2. Voici ce qui relève du peuple.

3. Voici ce qui relève du Parlement.

4. Voici ce qui relève du Gouvernement.

5. Voici ce qui relève du juge.

6. Voici ce qui relève de l’Europe.

7. Voici les limites que nous acceptons à la souveraineté nationale.

8. Voici celles que nous voulons modifier.

C’est cela, une véritable réforme constitutionnelle.


18. Une proposition intellectuellement beaucoup plus forte qu’elle n’en a l’air

Sur le plan intellectuel

L’idée est très forte parce qu’elle prend à revers le débat traditionnel.

Au lieu de demander :

« Comment modifier la Constitution ? »

Schoettl demande :

« Pourquoi continuer à bricoler une Constitution dont l’économie générale a été profondément transformée ? »

C’est une vraie question.

Sur le plan juridique

Le problème du pouvoir constituant est immense.

La question du recours à l’article 11 demeure juridiquement controversée mais la doctrine dominante est défavorable à son utilisation comme voie de révision. 

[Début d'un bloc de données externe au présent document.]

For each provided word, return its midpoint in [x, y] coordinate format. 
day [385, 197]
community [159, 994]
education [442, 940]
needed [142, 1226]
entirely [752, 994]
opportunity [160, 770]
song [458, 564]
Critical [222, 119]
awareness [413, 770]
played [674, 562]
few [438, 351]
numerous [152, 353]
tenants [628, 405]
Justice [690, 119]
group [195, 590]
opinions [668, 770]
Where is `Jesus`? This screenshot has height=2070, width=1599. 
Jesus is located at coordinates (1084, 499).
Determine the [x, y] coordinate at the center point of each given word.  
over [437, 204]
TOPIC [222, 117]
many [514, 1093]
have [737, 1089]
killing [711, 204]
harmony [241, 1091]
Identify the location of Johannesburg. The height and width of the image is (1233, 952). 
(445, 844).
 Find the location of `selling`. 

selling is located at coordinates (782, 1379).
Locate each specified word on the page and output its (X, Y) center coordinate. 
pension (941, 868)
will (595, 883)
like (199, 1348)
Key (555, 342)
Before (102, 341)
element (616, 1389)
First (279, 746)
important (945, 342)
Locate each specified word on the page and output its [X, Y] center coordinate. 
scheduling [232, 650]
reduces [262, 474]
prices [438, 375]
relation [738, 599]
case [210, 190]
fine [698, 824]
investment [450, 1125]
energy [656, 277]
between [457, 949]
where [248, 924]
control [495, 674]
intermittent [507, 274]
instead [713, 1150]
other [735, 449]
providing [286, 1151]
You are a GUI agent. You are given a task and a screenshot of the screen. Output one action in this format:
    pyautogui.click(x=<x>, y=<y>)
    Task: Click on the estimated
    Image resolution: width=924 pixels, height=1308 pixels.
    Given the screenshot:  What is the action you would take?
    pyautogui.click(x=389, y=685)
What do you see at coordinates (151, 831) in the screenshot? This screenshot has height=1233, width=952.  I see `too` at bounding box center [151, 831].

Il faudrait donc construire une procédure politiquement légitime et juridiquement défendable.

Sur le plan politique

Le sujet pourrait devenir majeur si la campagne de 2027 se transforme en débat sur :

autorité de l’État + souveraineté + immigration + justice + Europe + efficacité publique.

Mais un candidat devrait accepter une confrontation considérable avec :

  • le Conseil constitutionnel ;
  • le Conseil d’État ;
  • les juridictions ;
  • une partie du Parlement ;
  • les institutions européennes ;
  • une partie des médias ;
  • une partie des universitaires.

C’est précisément pourquoi Schoettl pose la question : « quel candidat osera ? »


19. Le point le plus important à retenir

Il ne propose pas vraiment de revenir en arrière. Il propose de rétablir une hiérarchie politique qu’il estime avoir été progressivement inversée.

Dans son schéma :

PEUPLE

CONSTITUTION

PRÉSIDENT / PARLEMENT / GOUVERNEMENT

ADMINISTRATION

avec le juge comme garant de la Constitution.

Dans le système qu’il critique, le schéma tendrait davantage vers :

PEUPLE

REPRÉSENTANTS

PARLEMENT / GOUVERNEMENT

JUGES CONSTITUTIONNELS, ADMINISTRATIFS, JUDICIAIRES ET EUROPÉENS

NORMES EUROPÉENNES ET INTERNATIONALES

Le conflit fondamental est donc celui de la souveraineté politique contre la juridicisation de la décision publique.

Et c’est pourquoi cette tribune est potentiellement beaucoup plus importante qu’une énième réflexion sur les institutions.

Elle pose en réalité la question :

En 2027, la France doit-elle continuer à vivre sous une Ve République juridiquement transformée depuis 1958, ou faut-il refonder explicitement le pacte entre le peuple, le pouvoir politique et les juges ?

C’est, à mon sens, l’un des grands sujets constitutionnels de la présidentielle 2027.